China has given priority to roads between Tibet and Turkmenistan since its occupation of Tibet in 1951. According to the official report of the 1962 Chinese aggression, “The preliminary survey work on the Tibet-Sinkiang road having been completed by the mid-1950s, China started constructing a motorable road in 1955. The highway ran over 160 km across the Aksai Chin region of north-east Ladakh. It was completed in the second half of 1957.”

India’s first Prime Minister Jawaharlal Nehru remained delusional and couldn’t see through the Chinese rhetoric of Hindi-Chini Bhai-Bhai, or else Tibet could have been saved. On China’s objection, Nehru also closed the Indian Consulate in Kashgar, though India had been trading with Central Asia for millennia.

China is now encircling India by its String of Pearls in the Indian Ocean, by its presence in Myanmar, Sri Lanka and Pakistan. Nepal, too, often dances to Chinese tunes. In the east, China claims Doklam Plateau in Bhutan and intends to cut off the Chicken Neck Corridor connecting mainland India with the North-East.

Contrarily, India has not taken any steps to circle China in the East and South China Seas despite offers from the Philippines and Vietnam. India’s presence there is limited to a few oil exploration blocks some of which China has already scuttled.

It is time India took on China for its territorial integrity. An article in a pro- government Chinese newspaper, Wenweipo, has outlined China’s six war strategies in the next 50 years to avenge the humiliation of Imperial China by the British in the Opium Wars (1840-42). The Chinese government has not yet contradicted the article.

The article states that of the six wars, the third would be for “re-conquest” of Southern Tibet (Arunachal Pradesh) in 2035-40. It writes: “China has long been the imaginary enemy of India. The military objective of India is to surpass China. India aims to achieve this by self-development and importing advanced military technologies and weapons… The best strategy for China is to incite the disintegration of India.”

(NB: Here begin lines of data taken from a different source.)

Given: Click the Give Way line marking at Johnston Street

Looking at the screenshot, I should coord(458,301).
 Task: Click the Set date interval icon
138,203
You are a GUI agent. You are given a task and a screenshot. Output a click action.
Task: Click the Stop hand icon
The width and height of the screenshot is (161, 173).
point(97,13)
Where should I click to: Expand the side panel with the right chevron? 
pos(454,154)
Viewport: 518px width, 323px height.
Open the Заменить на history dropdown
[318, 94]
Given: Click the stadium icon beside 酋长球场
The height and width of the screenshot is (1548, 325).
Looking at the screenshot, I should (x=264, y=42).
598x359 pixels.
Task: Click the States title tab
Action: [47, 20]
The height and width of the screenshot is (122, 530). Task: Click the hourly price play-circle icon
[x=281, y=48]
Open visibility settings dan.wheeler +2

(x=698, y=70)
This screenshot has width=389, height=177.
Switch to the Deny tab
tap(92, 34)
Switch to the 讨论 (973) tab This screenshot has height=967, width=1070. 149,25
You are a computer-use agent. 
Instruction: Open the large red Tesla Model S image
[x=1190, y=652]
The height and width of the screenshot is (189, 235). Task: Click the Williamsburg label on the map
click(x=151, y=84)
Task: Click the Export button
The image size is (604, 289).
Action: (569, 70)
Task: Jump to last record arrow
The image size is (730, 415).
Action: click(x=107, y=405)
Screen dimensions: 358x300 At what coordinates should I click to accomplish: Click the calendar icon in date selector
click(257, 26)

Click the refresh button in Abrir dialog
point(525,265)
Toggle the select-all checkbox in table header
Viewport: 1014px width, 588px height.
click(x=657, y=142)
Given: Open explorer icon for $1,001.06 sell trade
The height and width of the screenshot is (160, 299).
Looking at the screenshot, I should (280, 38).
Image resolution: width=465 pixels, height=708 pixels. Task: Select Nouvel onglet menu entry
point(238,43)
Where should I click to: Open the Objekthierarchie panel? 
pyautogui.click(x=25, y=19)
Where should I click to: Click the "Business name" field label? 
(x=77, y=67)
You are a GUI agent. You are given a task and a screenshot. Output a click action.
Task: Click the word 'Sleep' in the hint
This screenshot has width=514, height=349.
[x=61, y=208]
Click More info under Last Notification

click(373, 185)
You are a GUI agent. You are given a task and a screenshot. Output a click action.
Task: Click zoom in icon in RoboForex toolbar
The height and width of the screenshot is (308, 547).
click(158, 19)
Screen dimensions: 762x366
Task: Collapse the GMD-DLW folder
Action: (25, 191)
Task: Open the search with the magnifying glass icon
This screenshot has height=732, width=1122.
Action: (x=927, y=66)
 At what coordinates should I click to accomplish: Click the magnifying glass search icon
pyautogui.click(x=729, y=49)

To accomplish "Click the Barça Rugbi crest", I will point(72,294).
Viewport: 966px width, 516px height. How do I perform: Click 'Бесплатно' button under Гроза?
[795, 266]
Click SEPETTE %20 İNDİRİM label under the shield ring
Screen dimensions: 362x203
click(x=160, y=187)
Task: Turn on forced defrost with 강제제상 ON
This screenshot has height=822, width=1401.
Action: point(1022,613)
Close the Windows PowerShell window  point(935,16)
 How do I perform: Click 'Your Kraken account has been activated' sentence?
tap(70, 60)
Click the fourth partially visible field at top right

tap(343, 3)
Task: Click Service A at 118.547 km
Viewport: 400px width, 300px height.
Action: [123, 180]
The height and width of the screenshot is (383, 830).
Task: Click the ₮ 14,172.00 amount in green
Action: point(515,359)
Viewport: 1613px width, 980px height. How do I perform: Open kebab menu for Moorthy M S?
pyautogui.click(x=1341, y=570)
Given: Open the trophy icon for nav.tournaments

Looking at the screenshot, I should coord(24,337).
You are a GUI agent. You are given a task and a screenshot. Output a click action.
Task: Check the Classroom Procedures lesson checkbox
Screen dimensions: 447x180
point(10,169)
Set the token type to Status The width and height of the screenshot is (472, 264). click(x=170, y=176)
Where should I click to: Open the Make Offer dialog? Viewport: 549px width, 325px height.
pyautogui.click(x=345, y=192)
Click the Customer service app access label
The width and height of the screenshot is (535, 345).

“Of course, such plan may fail. But China should at least try its best to incite Assam and the once-conquered Sikkim to gain Independence…” the article adds.

The article also suggests export of “advanced weapons to Pakistan, helping it to conquer Southern Kashmir region in 2035… While India and Pakistan are busy fighting each other, China should take a blitz to conquer Southern Tibet, at the time occupied by India.”

For India, the writing on the wall is clear.